Précipitations

leeman

"Il était tard, 22h40, lorsqu'ils se rejoignirent au croisement du parc Saint-Paul. Les deux amants vivaient de nuit, ne se voyaient que lorsque le disque de platine veillait sur nos têtes, et pendant que la partie du monde dans laquelle ils se situent dort, ces derniers se retrouvent enfin.

Les lumières sombres éclairaient partiellement leurs visages indissociables, mais quelle importance, il n'y a plus qu'eux. Au loin l'on entendait quelques aboiements répétés de façon très irrégulière, l'on sentait l'absence, le vide à travers toutes ces rues immenses et presque infinies; comme si toutes ces lueurs n'étaient là que pour donner un semblant de vie aux avenues noires. C'était l'été, et même si le soleil s'était éclipsé à l'autre bout du monde -là ou il rayonnait sur les étrangers-, la chaleur, ainsi que le temps, étaient favorables à une détente profonde. 23° régnaient dans les cieux obscurcis par la nuit. Ils ne se voyaient que très peu, cet homme et cette femme voilés par le mystère, les ténèbres; ils menaient une autre vie de jour, très éloignés l'un de l'autre, cette fois est comme une rencontre pour eux, 4 mois, 1 an peuvent passer sans qu'ils ne sachent ce qu'il en est, sans qu'il ne s'aperçoivent physiquement, ou que leurs âmes s'entremêlent. C'est ça, être amant.

Une demie-heure passa et ils n'en finissaient plus de se tenir par la main, ils n'en finissaient plus de se regarder dans les yeux,  voire de se contempler sans véritablement se voir. Les rayons lunaires devenaient formidablement doux jusqu'à caresser chacun des deux amants souffrants. Et on les entend rire -non pas fort-, on les entend chuchoter on ne sait trop quoi en se regardant encore et toujours; s'aimaient-ils? qui étaient-ils? Le banc sur lequel ils étaient assis semblait être gravé de leur présence à tout jamais, comme si le soir prochain -ainsi que tous les autres- l'on verrait deux spectres mi translucides mi opaques converser sous le syndrome de l'attirance.

Longuement après, le vent s'était levé, entraînant avec lui les quelques feuilles qui demeuraient au sol, délaissées, pourrissant, abandonnées, décédées. L'ambiance était terne, froide malgré la chaleur moyenne qu'il y avait dans l'air. La statue de Saint-Paul était dominante au milieu de ce parc immense. Grand, spacieux, propre et élégant, il était comme l'endroit cliché ou se doivent d'être les élus de l'amour lors d'un rendez-vous fatidique. Et eux étaient toujours là, encore, indéfiniment : allaient-ils partir? personne ne le savait, eux encore moins. Ils semblaient patienter, attendre quelque chose sans le voir arriver, l'espérer sans qu'il n'existe véritablement.
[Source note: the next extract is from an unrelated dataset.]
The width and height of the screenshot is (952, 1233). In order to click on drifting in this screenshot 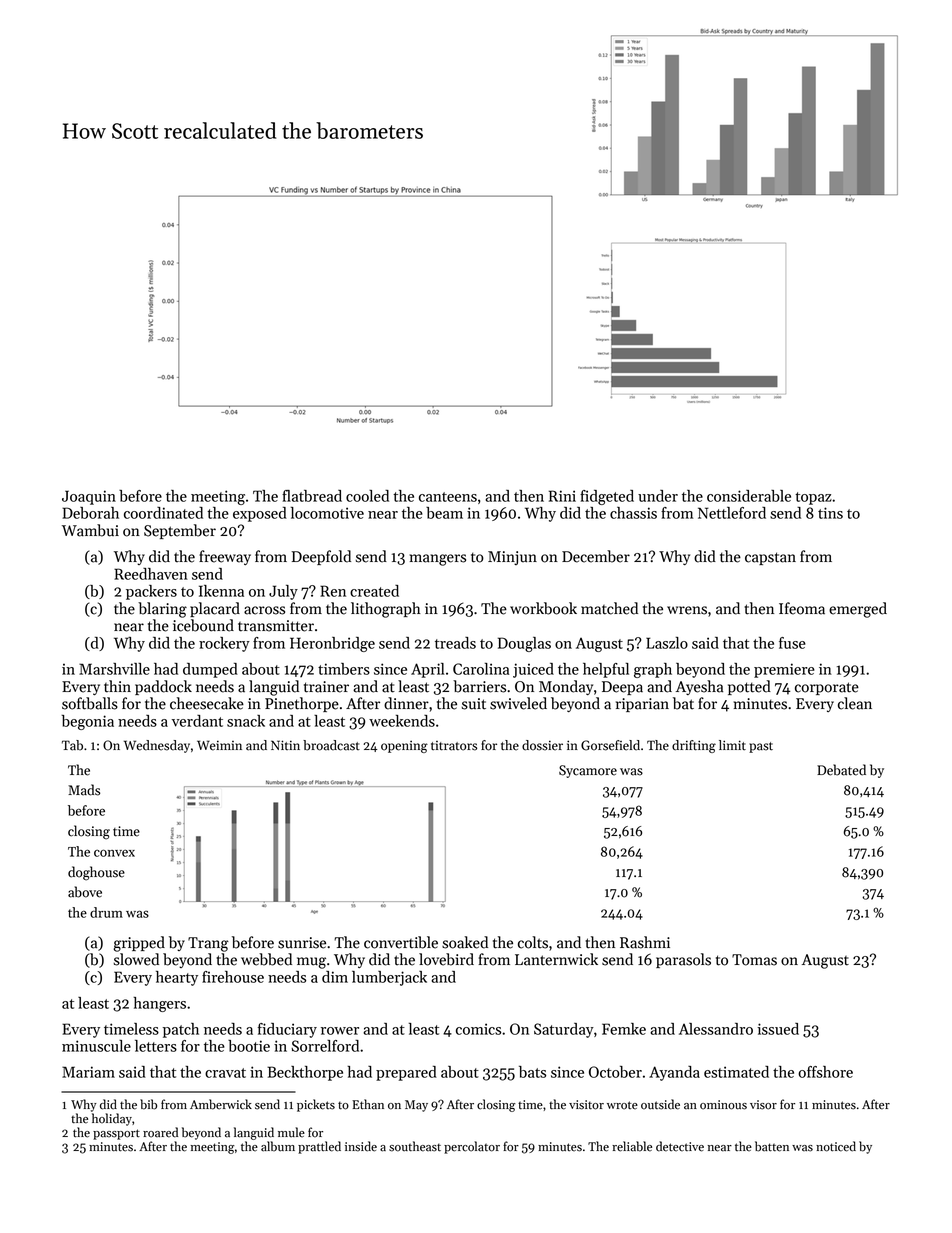, I will do `click(694, 746)`.
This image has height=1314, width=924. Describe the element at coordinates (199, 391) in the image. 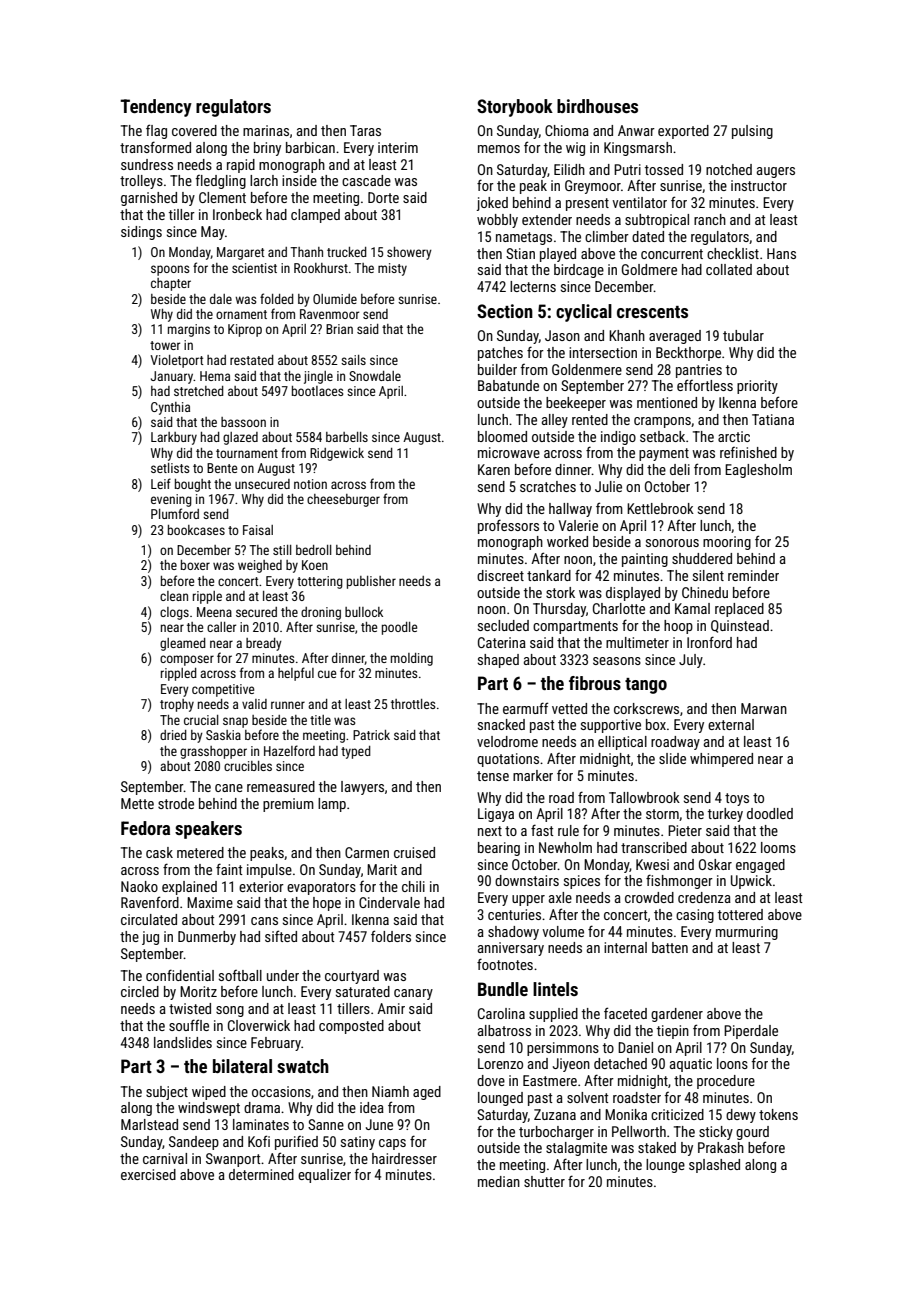

I see `stretched` at that location.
Ils se levèrent, se baladèrent, la pluie s'était mise à tomber, d'abord par légères gouttes, mais le rythme s'était accéléré, et les gouttes ainsi que le bruit fracassant semblaient presque détruire le sol. Ils s'arrêtèrent, sous un lampadaire à demi-éclairé, clignotant, bégayant, proche de la mort -était-il vivant?-. Le tambour battant que l'on appelle tonnerre était né quelques minutes après les premiers déluges.

La pluie semblait interminable puisque depuis plus de 2h les flots divins s'écoulaient sans cesse sur leurs têtes. Ils s'étaient collés, fortement, comme pour se rassurer de la tempête. Ils s'étaient murmurés des mots doux, des mots d'amour, comme s'il s'agissait des derniers. En effet. non loin de là, la tempête ambulante arrivait: une tornade de centaines de dizaines de mètres de haut approchait, annihilant chaque objet, chaque immeuble, chaque maison et chaque vie. Tout allait être détruit dans quelques minutes; et les deux amants, bientôt emprisonnés dans cette spirale de la mort, allaient partager leur dernier moment ensemble, transportés au lointain par la nature qui les avait unis."